One of the most annoying issues that surface after you have delivered a site (and users start creating pages and entering content) are the appearance of characters that don’t display correctly. We’ve all encountered this at some stage browsing the interwebs – those annoying characters/symbols that rear their ugly heads from time to time:

Internet Explorer:
Internet Explorer character encoding issues

Firefox:
Firefox character encoding issues

An this is what we should see:
Firefox no character encoding issues

What is particularly frustrating is that these strange characters appear only after a page has been published to the live website – not within SmartEdit mode.

This occurs when the characters (letters, numbers, symbols) making up your page’s text are not uniformly encoded in the same character set.
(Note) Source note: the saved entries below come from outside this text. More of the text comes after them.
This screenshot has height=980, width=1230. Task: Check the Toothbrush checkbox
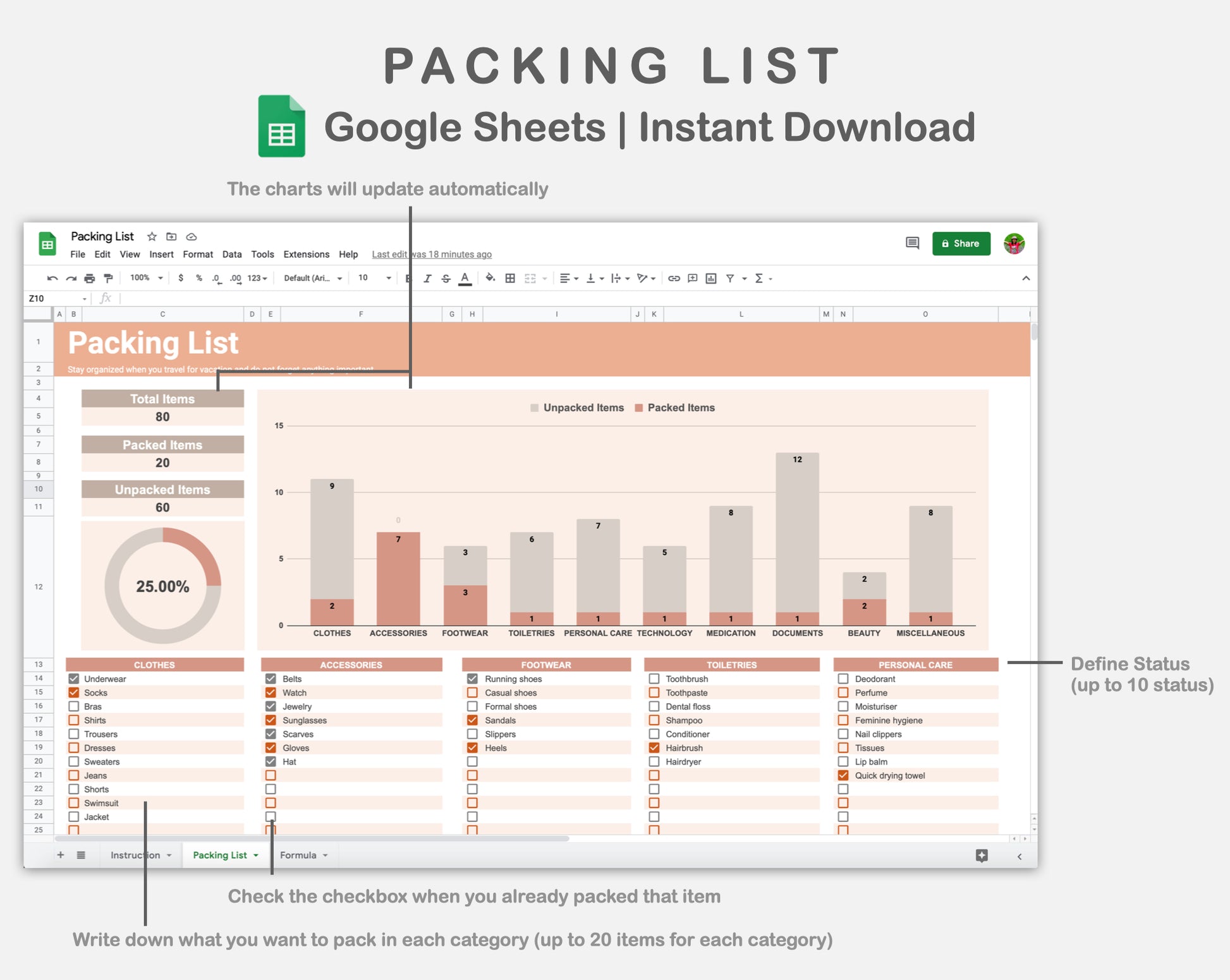pos(654,679)
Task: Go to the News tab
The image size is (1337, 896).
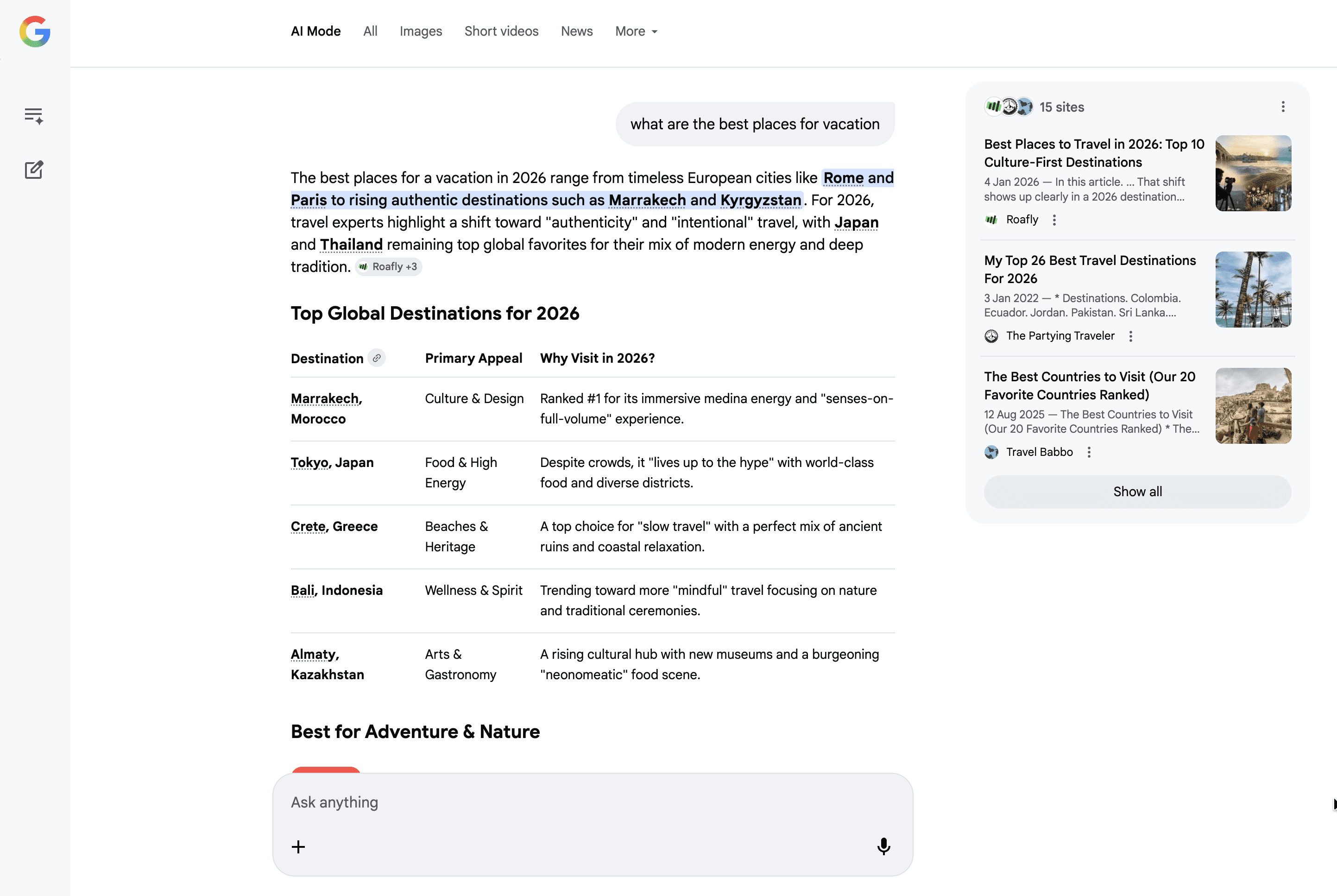Action: click(576, 32)
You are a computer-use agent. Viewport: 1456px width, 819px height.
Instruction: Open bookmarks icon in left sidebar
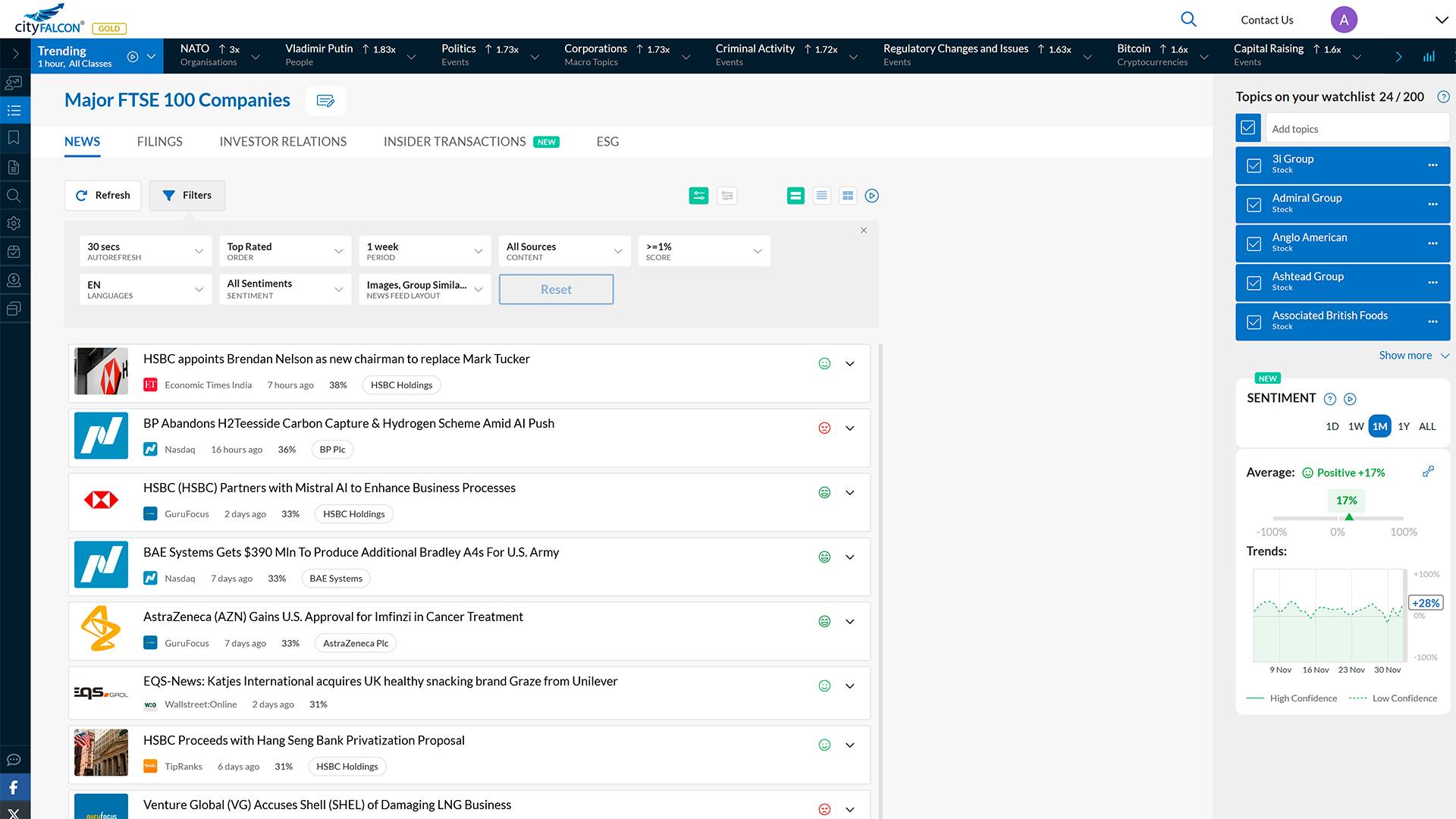pyautogui.click(x=14, y=138)
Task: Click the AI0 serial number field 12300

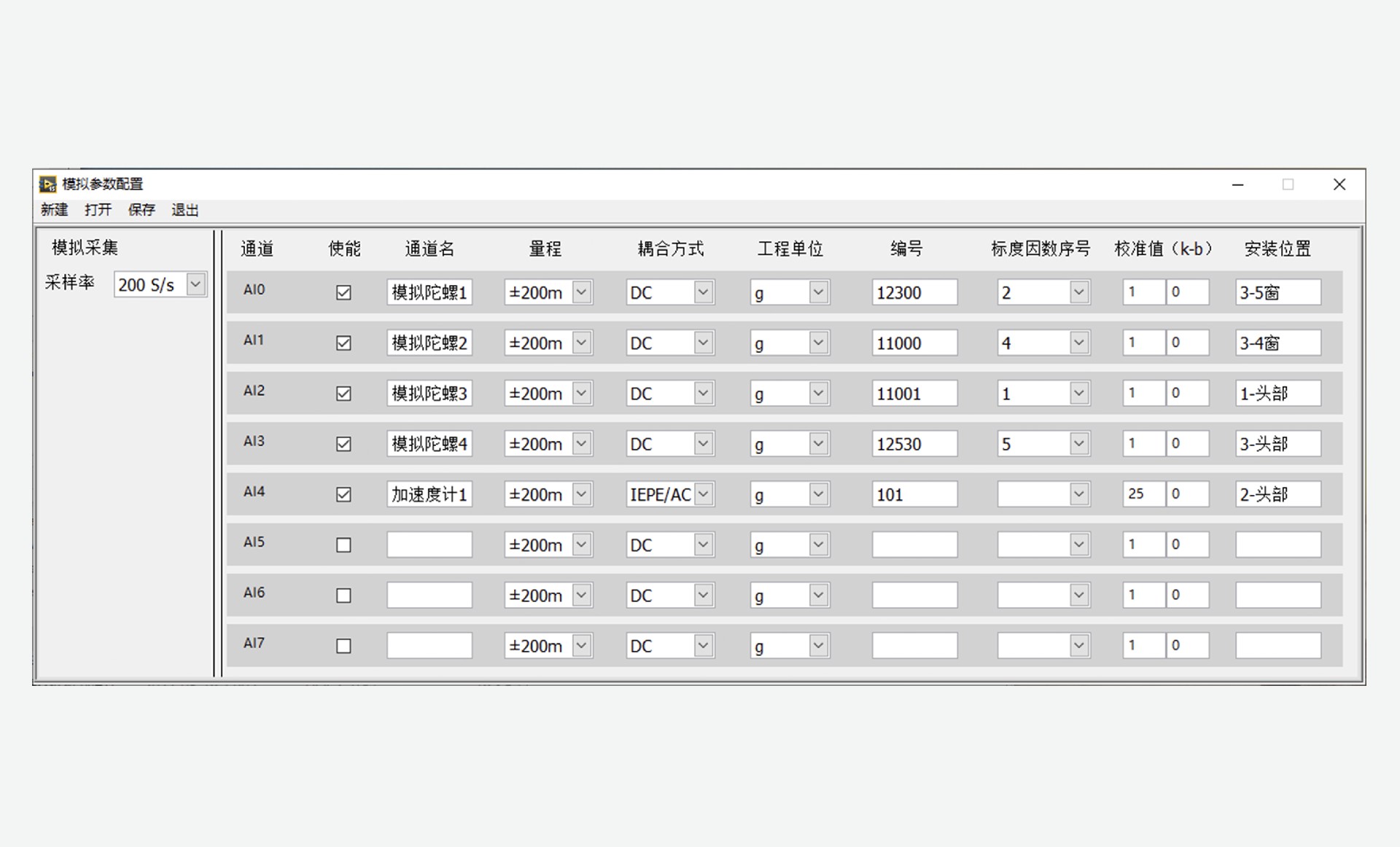Action: (x=914, y=292)
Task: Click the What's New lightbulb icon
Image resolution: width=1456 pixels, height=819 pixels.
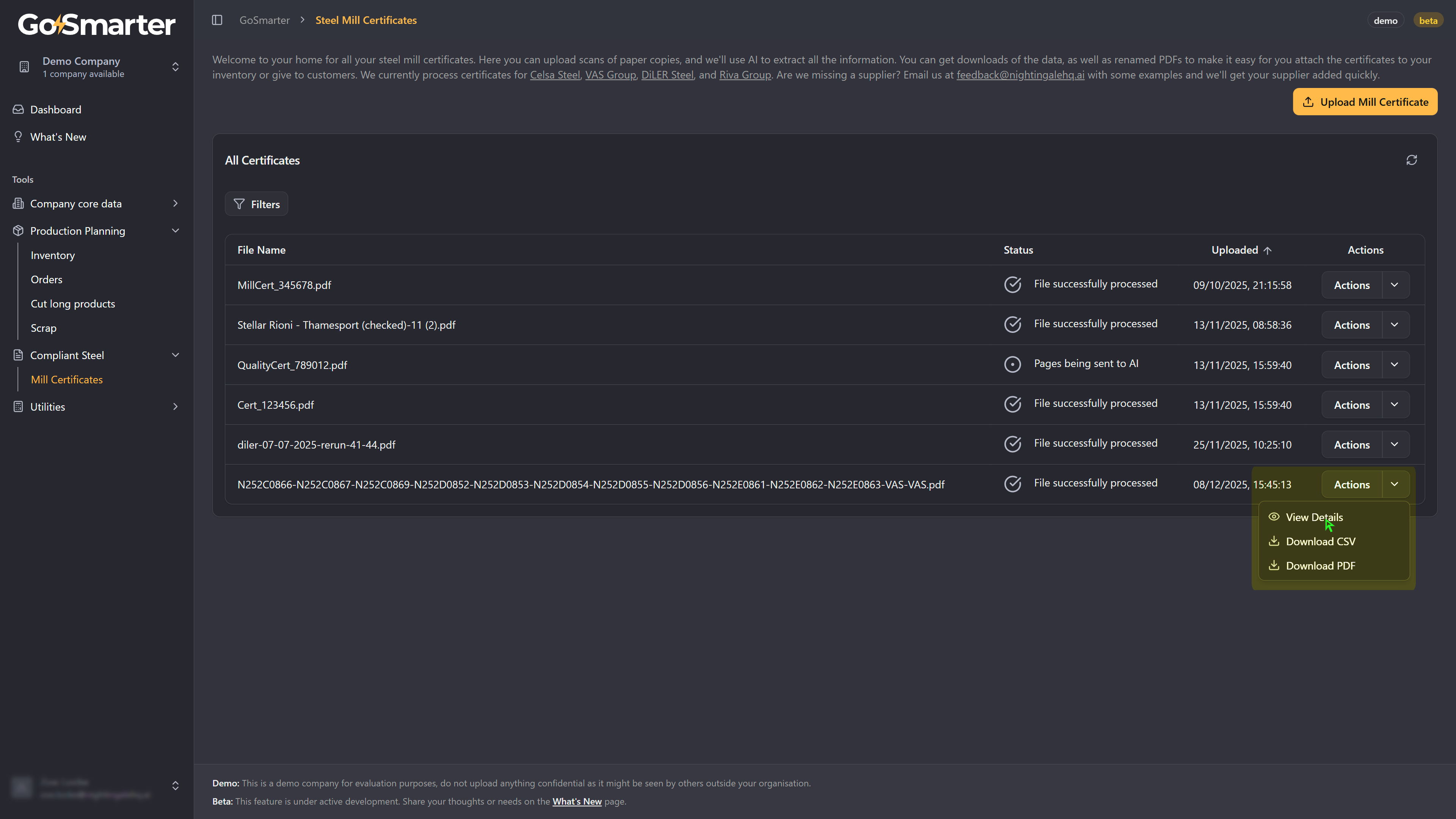Action: click(x=18, y=137)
Some might be in Western European (iso-8859-1) and others might be saved in Unicode (utf-8).

To fix this, you need to specifically tell the browser what character set you are using to display the page content, and that all characters on your page are stored using the same character set. Alternatively, characters that cannot be expressed within a specific character set can be embedded into the page using character entity references (in the form or numeric or named values).

It’s particularly important that you specify the correct character set or include the appropriate character entities when publishing RSS feeds out of RedDot CMS, otherwise you will encounter XML parsing issues.

Selecting the correct published character set will fix the majority of your issues.

For each language variant, select the appropriate published character set from the drop down list under ‘Edit Language Variant’.

RedDot CMS language variant settings

As a rule of thumb, I would suggest selecting UTF-8 as the character encoding set as this encoding can support many languages and can accommodate pages displaying content using a mixture of those languages.
Also, ensure that the appropriate declaration is added within your page. For XML (including XHTML), use the encoding pseudo-attribute in the XML declaration at the start of a document or the text declaration at the start of an entity.

<?xml version="1.0" encoding="utf-8" ?>

For HTML or XHTML served as HTML, you should always use the <meta> tag inside <head>. Example:

<meta http-equiv="Content-Type" content="text/html;charset=utf-8" >

For XHTML, you need a slash at the end:

<meta http-equiv="Content-Type" content="text/html;charset=utf-8" />

NOTE: When using UTF-8, make sure that the BOM (Byte Order Mark) under the publishing target is not included. Check out this article for more information about BOM.
RedDot CMS publishing target settings

Convert specific characters into the appropriate character entity

Most developers generally rely on the ISO 8859-1 – Western European character set for English based sites, however this set does not include Unicode characters – such as m & ndashes, left and right double quotes etc – that inevitably finding their way into HTML Text placeholders when cut and pasting content from Word or PDF documents. I’ve found this to be the main cause for most of those annoying character issues.

If you need to include these specific kinds of characters within your page when using a character set other than UTF-8, the HTML Convert table within the CMS will convert them to the appropriate entity so they can be displayed correctly.

I’ve attached a HTML Convert table that I use frequently that includes most commonly used characters that need to be encoded. (NOTE: I’ve found that this file needs to be saved in ANSI format in order to work within Red Dot, however some other users find that Unicode works fine for them. Just make sure you test out any changes thoroughly!!!)

Copy this file within the ‘ASP’ folder where the CMS is installed (typically C:\Program Files\Open Text\WS\MS\ASP). Within the Project Variant settings, make sure you specify the file you wish to use:
RedDot CMS project variant settings

For more information about the HTML Convert Table, check out Stefen Buchali’s post.

Your character encoding issues within your RedDot CMS projects should now be a thing of the past!